Forward-looking: All things considered, there is room for optimism. "Nothing like this has ever happened to the economy in our lifetimes but money, you know, bringing the economy back and doing money, that's more of a reversible thing than bringing people back to life. We're going to take the pain in the economic dimension - huge pain - in order to minimize the pain in the disease and death dimension," Gates said.

Microsoft co-founder and longtime philanthropist Bill Gates in a recent TED Connects series interview about the Coronavirus said he believes that we need an "extreme shutdown so that in six to 10 weeks, if things go well, then you can start opening back up."

"Our goal here is to get to the point where a very small percentage of the population is infected," Gates added, and to do that, you need a combination of testing and isolation.

Had the US acted sooner, things could have been very different.
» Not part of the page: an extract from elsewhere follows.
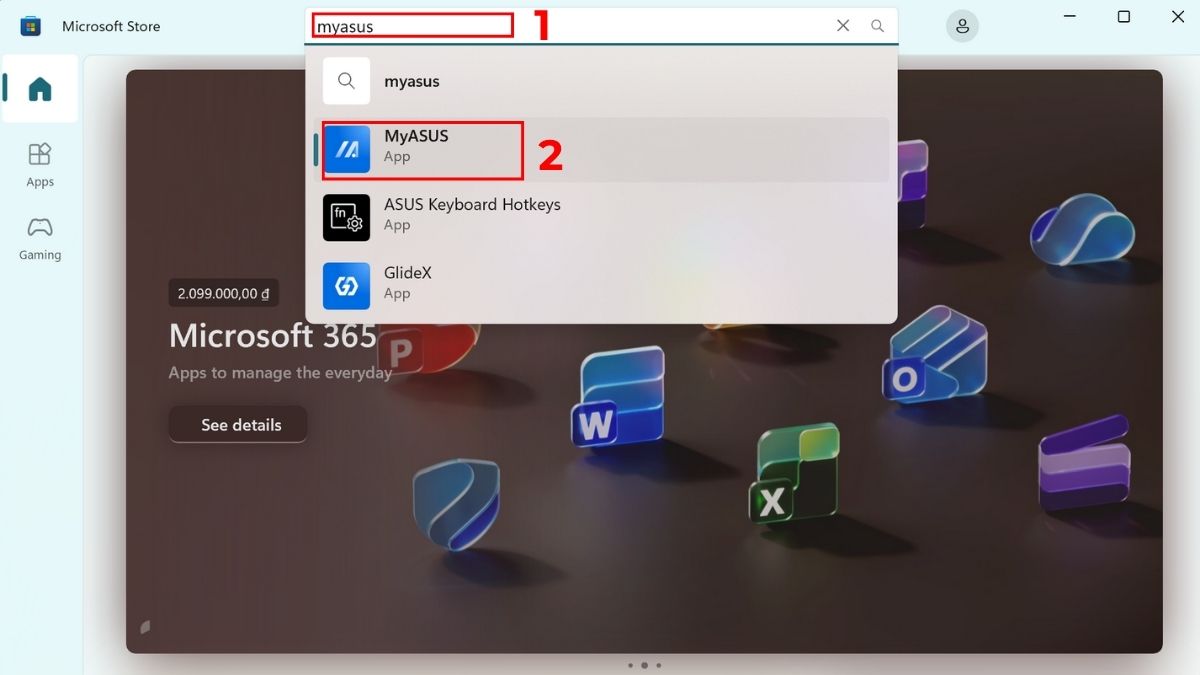Click the Microsoft Store logo icon
1200x675 pixels.
point(30,26)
"If you act when you have hundreds of cases, you may be able to contain it by doing great testing and great contact tracing and restricting foreigners coming in without as much damage to your economy. The US has passed this opportunity to control without shutdown so that the worst case of what was happening in Wuhan in the beginning or in Northern Italy, you know, the last few weeks, that we avoid that but we did not act fast enough to have an ability to avoid the shutdown."

One thing that we may have playing in our favor, at least in the northern hemisphere, is seasonality.

"Respiratory viruses, to some degree, they all are seasonal. We don't know how seasonal this one is but there's a reasonable chance that the force of infection will be going down," Gates said.

The philanthropist also notes that while Covid-19 is more infectious than MERS or SARS, it isn't as deadly.

What's especially chilling is the fact that nearly five years ago, Gates stood on stage at a TED Talk event and predicted that we would not be ready for the next global outbreak. Low and behold, here we are, and he was right.